■ Document section

Have You Heard the AI Joke about? Yeah, Over and Over Again

June 23, 2023

Vea4_thumb_thumb_thumb_thumb_thumb_t[1]Note: This essay is the work of a real and still-alive dinobaby. No smart software involved, just a dumb humanoid.

Developers have been unable to program one key facet of human intelligence into AI: a sense of humor. Oh, ChatGPT has jokes, but its repertoire is limited. And when asked to explain why something is or is not funny, it demonstrates it just doesn’t get it. Ars Technica informs us, “Researchers Discover that ChatGPT Prefers Repeating 25 Jokes Over and Over.”

6 17 jokes suck

A young person in the audience says to the standup comedian: “Hey, dude. Your jokes suck. Did an AI write them for you?” This illustration, despite my efforts to show the comedian getting bombarded with apple cores, bananas, and tomatoes, would only produce this sanitized image. It’s great, right? Thanks, MidJourney.

Reporter Benj Edwards writes:

“Two German researchers, Sophie Jentzsch and Kristian Kersting, released a paper that examines the ability of OpenAI’s ChatGPT-3.5 to understand and generate humor. In particular, they discovered that ChatGPT’s knowledge of jokes is fairly limited: During a test run, 90 percent of 1,008 generations were the same 25 jokes, leading them to conclude that the responses were likely learned and memorized during the AI model’s training rather than being newly generated.”

■ Given information
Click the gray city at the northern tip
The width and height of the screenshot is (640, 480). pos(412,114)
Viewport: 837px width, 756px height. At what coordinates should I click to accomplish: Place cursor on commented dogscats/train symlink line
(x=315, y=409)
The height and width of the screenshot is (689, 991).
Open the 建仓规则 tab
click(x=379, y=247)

==

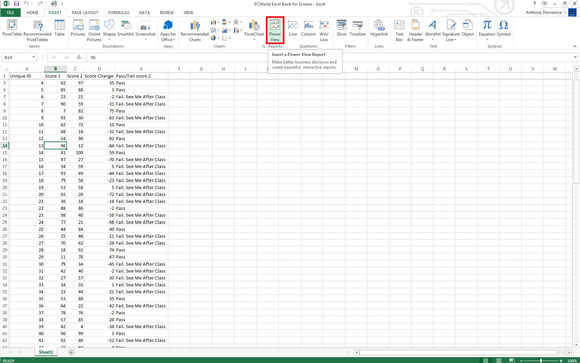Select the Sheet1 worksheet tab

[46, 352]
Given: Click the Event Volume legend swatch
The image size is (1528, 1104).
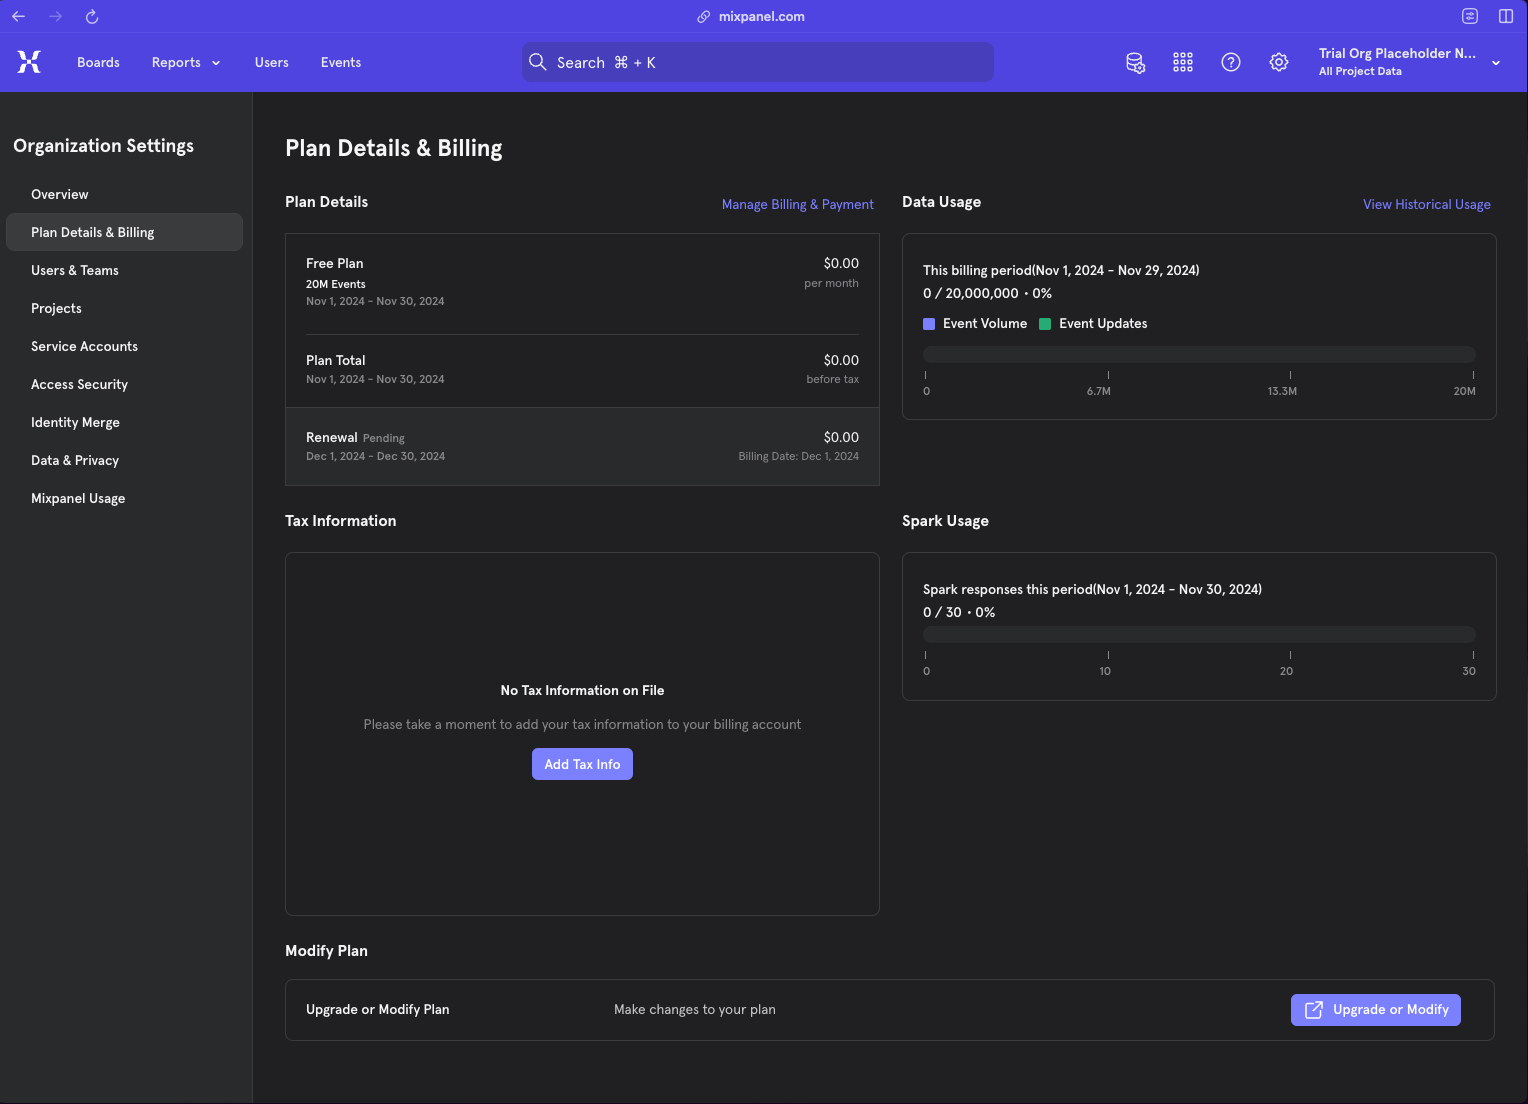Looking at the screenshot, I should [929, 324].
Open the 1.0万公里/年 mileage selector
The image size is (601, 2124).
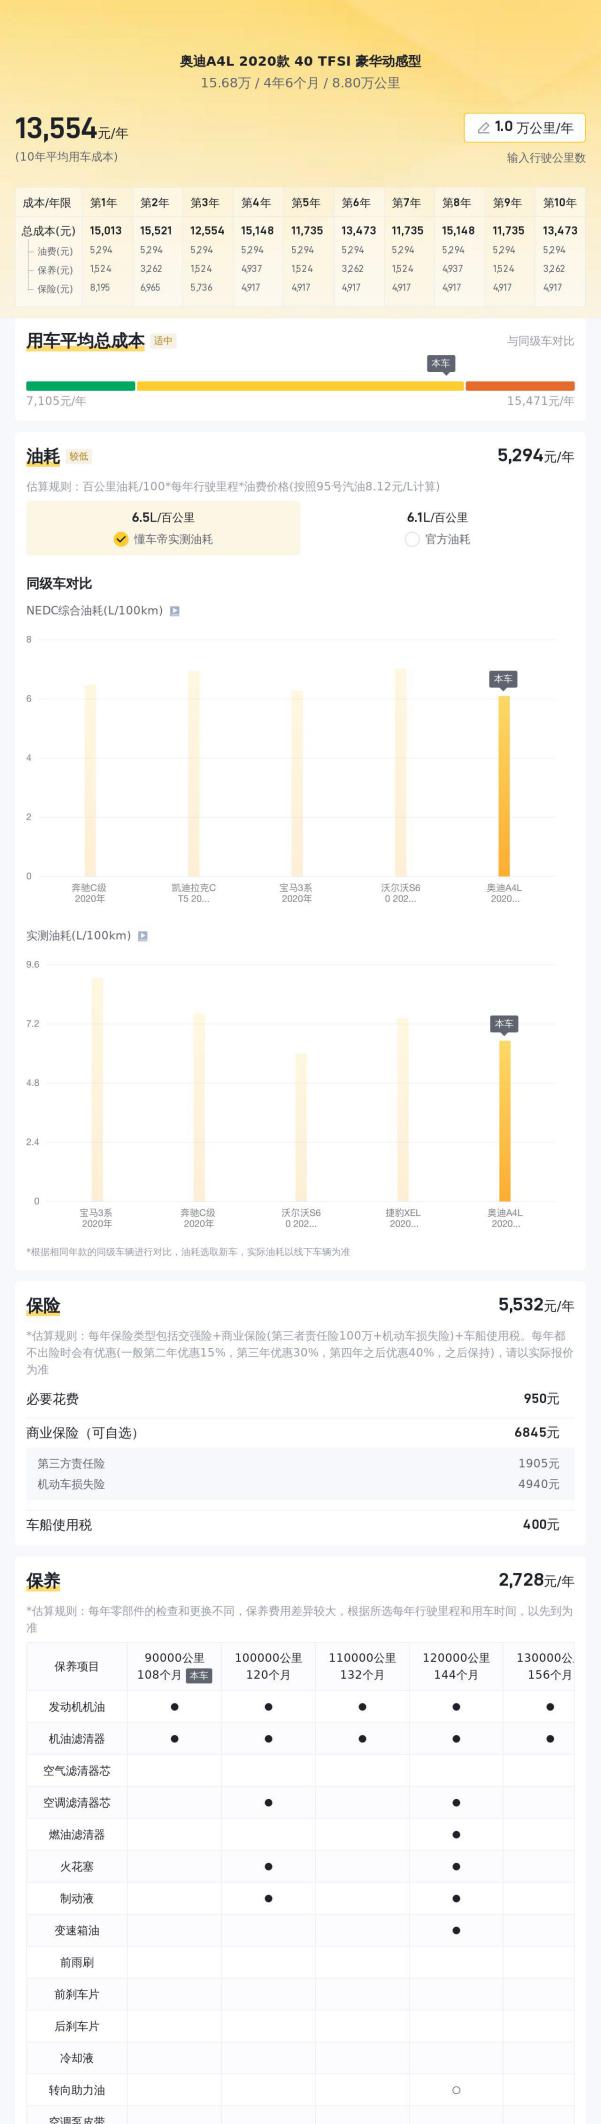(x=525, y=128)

■ Complete the following
(A) Answer these questions from the essay on AI jokes:
(i) Which two researchers released the paper on ChatGPT-3.5 and humor?
(ii) What three things did the author try to show being thrown at the comedian?
(iii) How many generations were produced during the test run?
(B) From the essay on AI jokes, extract the stretch from "6 17 jokes suck" through "right? Thanks, MidJourney.".

■ Answers provided
(A)
(i) Sophie Jentzsch and Kristian Kersting
(ii) Apple cores, bananas, and tomatoes
(iii) 1,008

(B)
6 17 jokes suck

A young person in the audience says to the standup comedian: “Hey, dude. Your jokes suck. Did an AI write them for you?” This illustration, despite my efforts to show the comedian getting bombarded with apple cores, bananas, and tomatoes, would only produce this sanitized image. It’s great, right? Thanks, MidJourney.